Breast cancer can be divided into stages based on how large the tumor or tumors are and how much it has spread. Cancers that are large and/or have invaded nearby tissues or organs are at a higher stage than cancers that are small and/or still contained in the breast. To stage breast cancer, doctors need to know:
- If the cancer is invasive or non-invasive
- how large the tumor is
- whether the lymph nodes are involved
- If cancer has spread to nearby tissue or organs
Breast cancer has five main stages: stages 0 to 4.
Stage 0 breast cancer
- Stage 0 is DCIS (Ductal Carcinoma In Situ). Cancer cells in DCIS remain confined to the ducts in the breast and have not spread into nearby tissue.
Stage 1 breast cancer
- Stage 1A: The primary tumor is 2 centimeters wide or less and the lymph nodes are not affected.
- Stage 1B: Cancer is found in nearby lymph nodes and there might not be a visible tumor in the breast, or the tumor could be smaller than 2 cm.
Stage 2 breast cancer
- Stage 2A: The tumor is smaller than 2 cm and has spread to 1–3 nearby lymph nodes or the tumor is between 2 and 5 cm and has not spread to any lymph nodes.
- Stage 2B: The tumor is between 2 and 5 cm and has spread to 1–3 axillary (armpit) lymph nodes or the tumor is larger than 5 cm and has not spread to any lymph nodes.
Stage 3 breast cancer
- Stage 3A: Cancer has spread to 4–9 axillary lymph nodes or has enlarged the internal mammary lymph nodes, and the primary tumor can be any size. Tumors are greater than 5 cm and cancer has spread to 1–3 axillary lymph nodes or any breastbone nodes.

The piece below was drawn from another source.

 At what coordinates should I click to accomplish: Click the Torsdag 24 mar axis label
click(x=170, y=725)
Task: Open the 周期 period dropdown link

- Stage 3B: A tumor has invaded the chest wall or skin and may or may not have invaded up to 9 lymph nodes.
- Stage 3C: Cancer is found in 10 or more axillary lymph nodes, lymph nodes near the collarbone, or internal mammary nodes.
Stage 4 breast cancer
- Stage 4 breast cancer can have a tumor of any size, and its cancer cells have spread to nearby and distant lymph nodes as well as distant organs.
The testing your doctor does will determine the stage of your breast cancer, which will affect your treatment.
What can be done to avoid mastectomy (the removal of a breast)?
An essential factor is early diagnosis. Although women are advised to do self-examination of the breasts to check for any lumps, it is suggested that women with larger breasts should have an annual mammography, or breast X-ray examination. Because it is difficult to notice a lump deep in the tissue by just a simple palpation.
Can breast cancer be prevented?
- You must go for your first mammogram once you’ve reached the age of 35 or 40, because five-year survival rate is more than 85 percent for breast cancers discovered during Stage I.
- Breast-feeding reduces the mother’s risk of breast and ovarian cancer. Every year a woman breast-feeds she cuts her lifetime risk of developing breast cancer by 4.3 percent.
- The high rates of colon and breast cancer have been attributed in good part to diet. Therefore, what you eat over the years can influence the possibilities of a cancer being initiated.